Extract:

1653 Number Of Good Leaf Nodes Pairs

Number of Good Leaf Nodes Pairs

You are given the root of a binary tree and an integer distance. A pair of two different leaf nodes of a binary tree is said to be good if the length of the shortest path between them is less than or equal to distance.

Return the number of good leaf node pairs in the tree.

 

Example 1:

**Input:** root = [1,2,3,null,4], distance = 3
**Output:** 1
**Explanation:** The leaf nodes of the tree are 3 and 4 and the length of the shortest path between them is 3. This is the only good pair.

Example 2:

**Input:** root = [1,2,3,4,5,6,7], distance = 3
**Output:** 2
**Explanation:** The good pairs are [4,5] and [6,7] with shortest path = 2. The pair [4,6] is not good because the length of ther shortest path between them is 4.

Example 3:

**Input:** root = [7,1,4,6,null,5,3,null,null,null,null,null,2], distance = 3
**Output:** 1
**Explanation:** The only good pair is [2,5].

 

Constraints:

The number of nodes in the tree is in the range [1, 210].
1 <= Node.val <= 100
1 <= distance <= 10

class Solution:
    def _traverse_tree(self, curr_node, prev_node, graph, leaf_nodes):
        if curr_node is None:
            return
        if curr_node.left is None and curr_node.right is None:
            leaf_nodes.add(curr_node)
        if prev_node is not None:
            if prev_node not in graph:
                graph[prev_node] = []
            graph[prev_node].append(curr_node)

            if curr_node not in graph:
                graph[curr_node] = []
            graph[curr_node].append(prev_node)

        self._traverse_tree(curr_node.left, curr_node, graph, leaf_nodes)

Extracted data:
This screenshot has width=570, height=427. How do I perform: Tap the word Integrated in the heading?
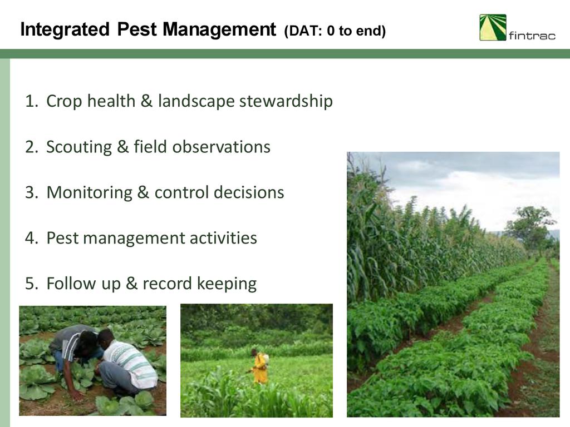click(65, 29)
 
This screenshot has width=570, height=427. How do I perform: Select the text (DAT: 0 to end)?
click(335, 31)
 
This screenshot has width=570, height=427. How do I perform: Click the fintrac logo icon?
click(493, 27)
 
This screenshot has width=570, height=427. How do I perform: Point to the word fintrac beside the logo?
click(532, 35)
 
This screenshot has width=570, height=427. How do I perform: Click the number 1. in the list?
click(32, 101)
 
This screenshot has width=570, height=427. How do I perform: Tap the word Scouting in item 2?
click(79, 147)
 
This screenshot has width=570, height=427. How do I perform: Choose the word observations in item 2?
click(221, 147)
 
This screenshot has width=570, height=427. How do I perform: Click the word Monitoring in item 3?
click(90, 192)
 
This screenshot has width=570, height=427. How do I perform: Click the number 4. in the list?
click(32, 238)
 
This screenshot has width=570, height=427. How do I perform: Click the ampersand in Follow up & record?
click(131, 283)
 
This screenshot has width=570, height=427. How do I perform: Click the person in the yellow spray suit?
click(259, 366)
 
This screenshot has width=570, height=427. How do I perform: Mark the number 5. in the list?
click(32, 284)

To do:
A - List every constraint stated under the Constraints heading of the good leaf pairs problem.
B - Please print the good leaf pairs problem from the words that contain "1 <= Node.val" up to and including "leaf_nodes.add(curr_node)".

Expected outputs:
A -
The number of nodes in the tree is in the range [1, 210].
1 <= Node.val <= 100
1 <= distance <= 10

B -
1 <= Node.val <= 100
1 <= distance <= 10

class Solution:
    def _traverse_tree(self, curr_node, prev_node, graph, leaf_nodes):
        if curr_node is None:
            return
        if curr_node.left is None and curr_node.right is None:
            leaf_nodes.add(curr_node)